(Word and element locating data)
————————

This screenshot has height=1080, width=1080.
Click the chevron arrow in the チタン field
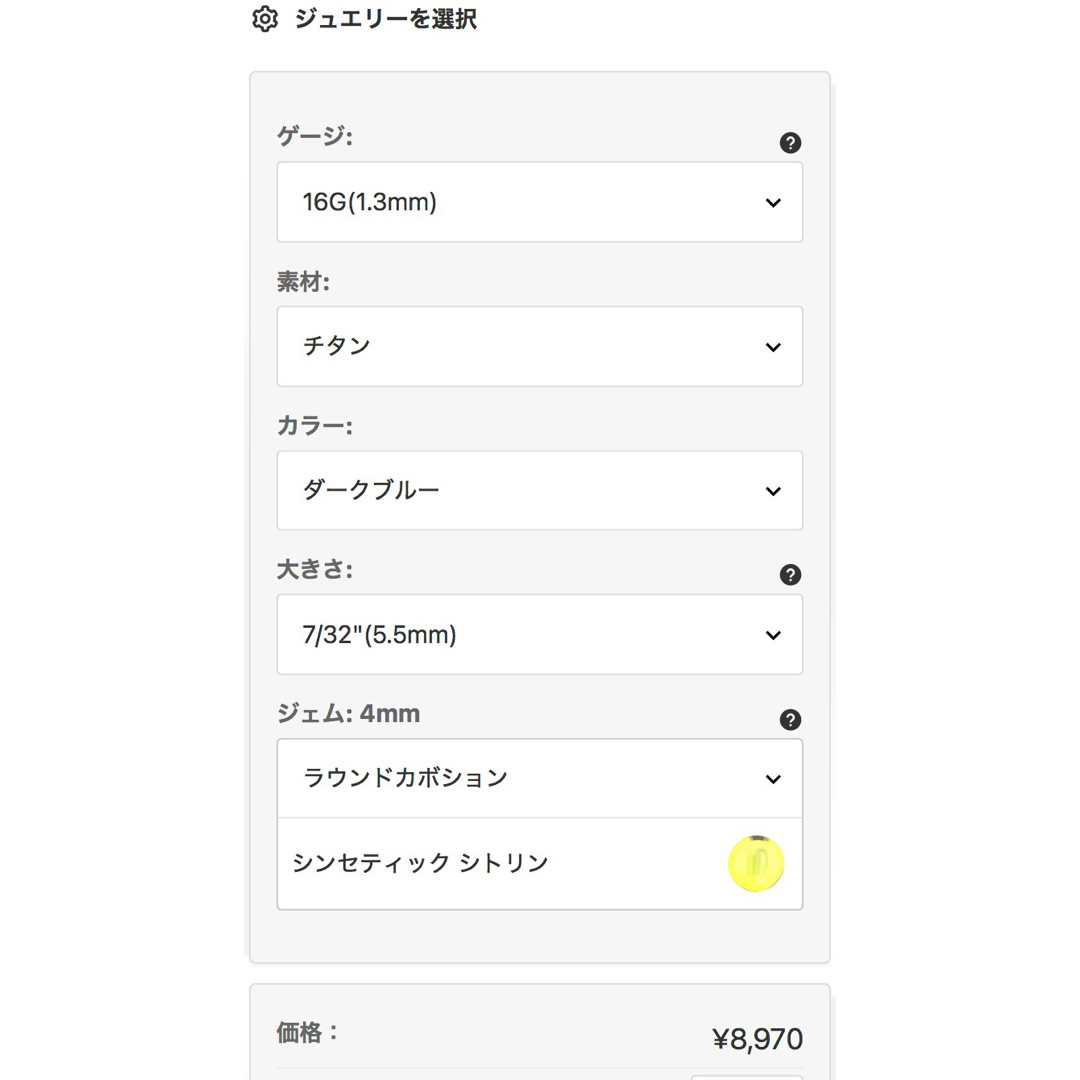[x=773, y=347]
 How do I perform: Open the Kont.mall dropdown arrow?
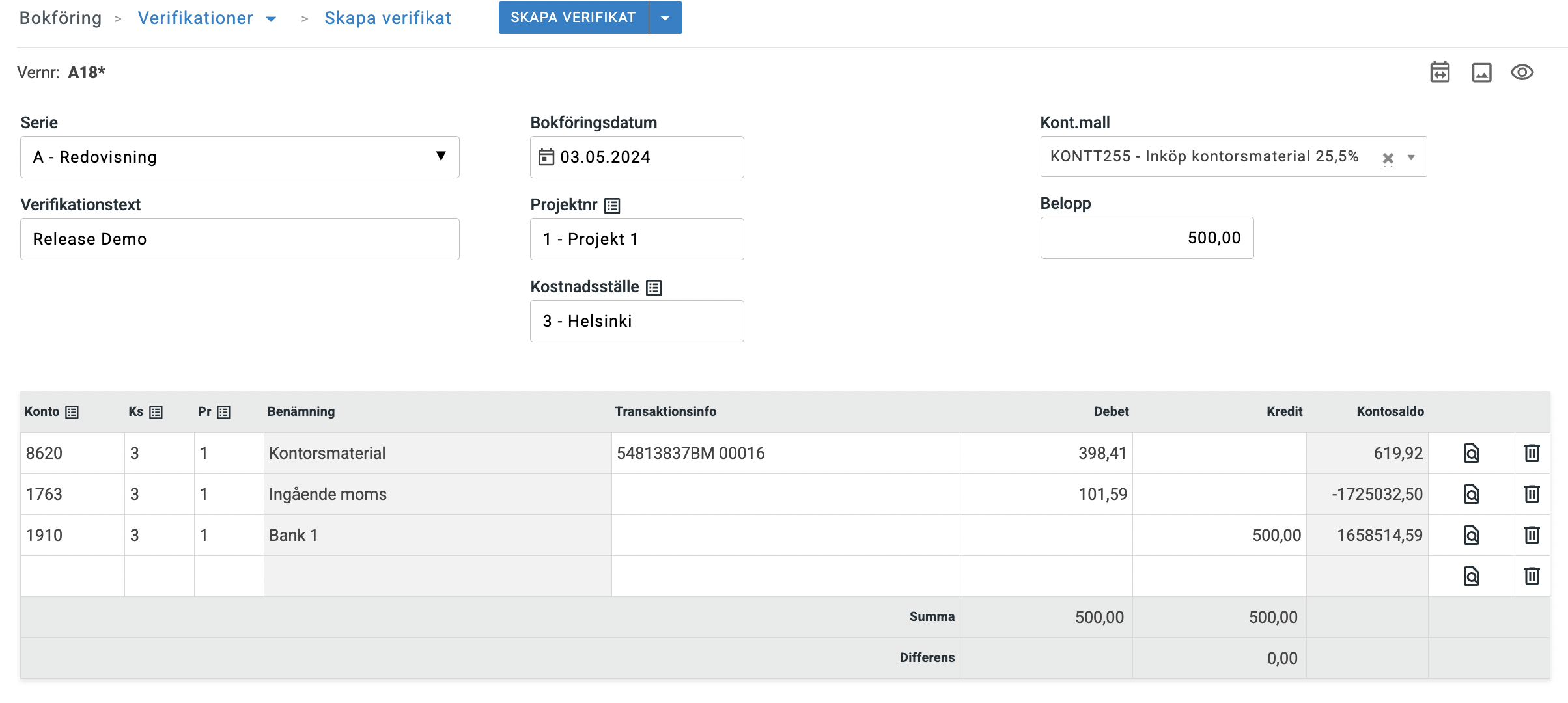(x=1411, y=158)
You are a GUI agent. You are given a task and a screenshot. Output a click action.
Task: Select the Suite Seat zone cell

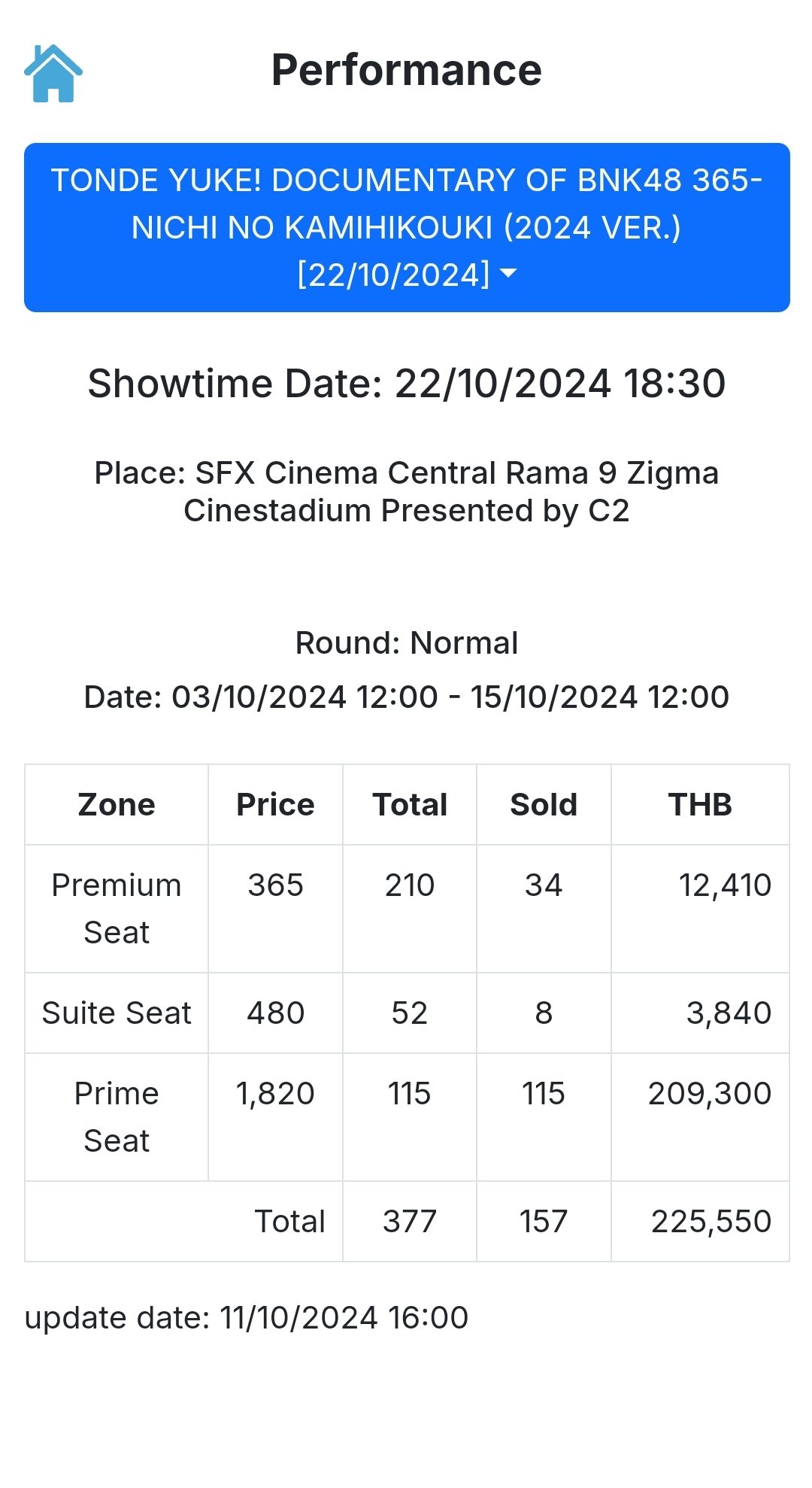point(117,1013)
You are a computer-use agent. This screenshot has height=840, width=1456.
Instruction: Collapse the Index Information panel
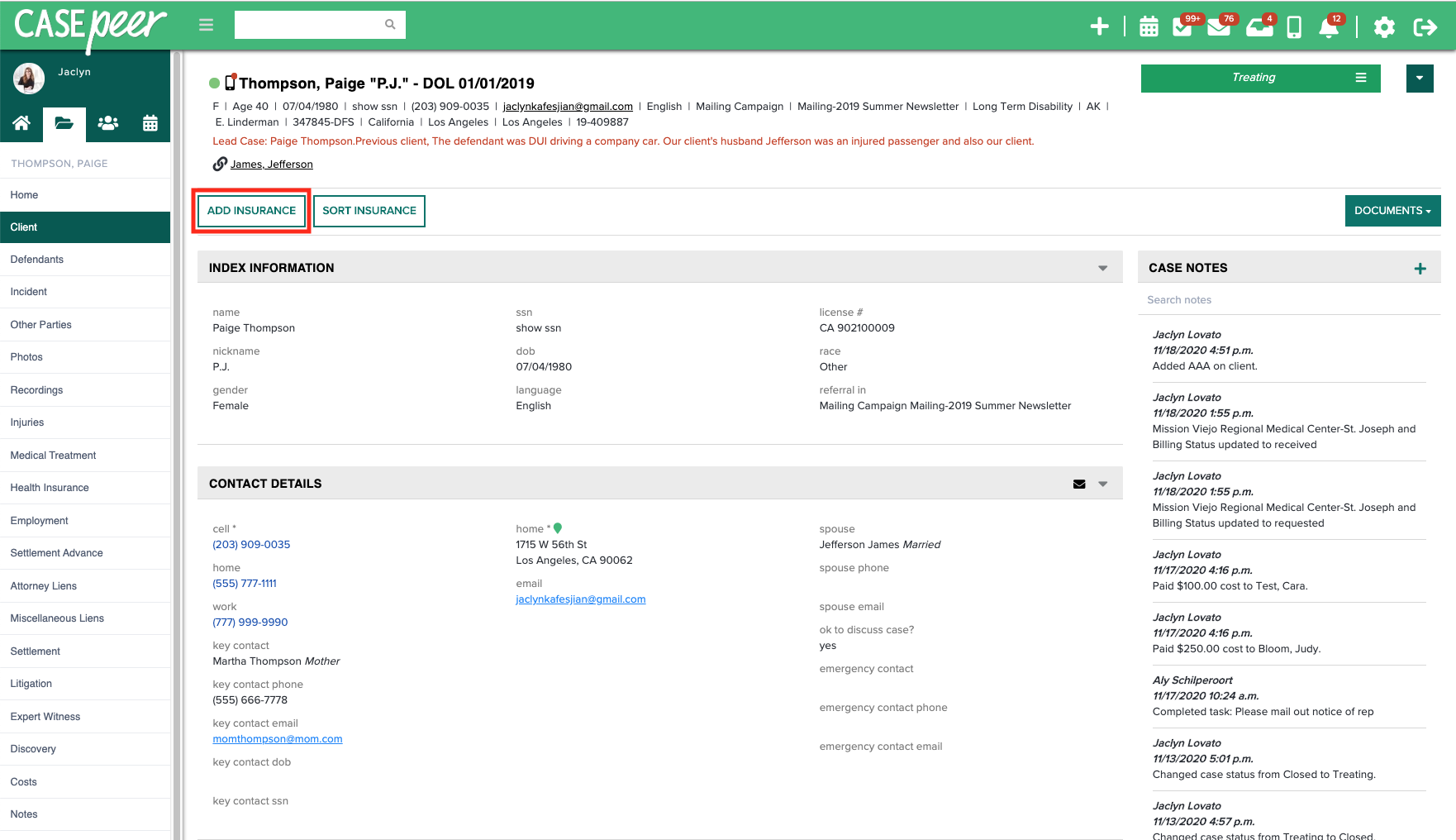coord(1102,267)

————————

SET PROBLEM »
Lay out every line of the items above as a Markdown table with the columns "Row" and "Line", numbering the rows and skipping blank lines. Leave the pictures out.

EXPECTED OUTPUT »
| Row | Line |
|---|---|
| 1 | This screenshot has height=1080, width=1080. |
| 2 | Click the chevron arrow in the チタン field |
| 3 | [x=773, y=347] |
| 4 |  How do I perform: Open the Kont.mall dropdown arrow? |
| 5 | (x=1411, y=158) |
| 6 | You are a GUI agent. You are given a task and a screenshot. Output a click action. |
| 7 | Task: Select the Suite Seat zone cell |
| 8 | point(117,1013) |
| 9 | You are a computer-use agent. This screenshot has height=840, width=1456. |
| 10 | Instruction: Collapse the Index Information panel |
| 11 | coord(1102,267) |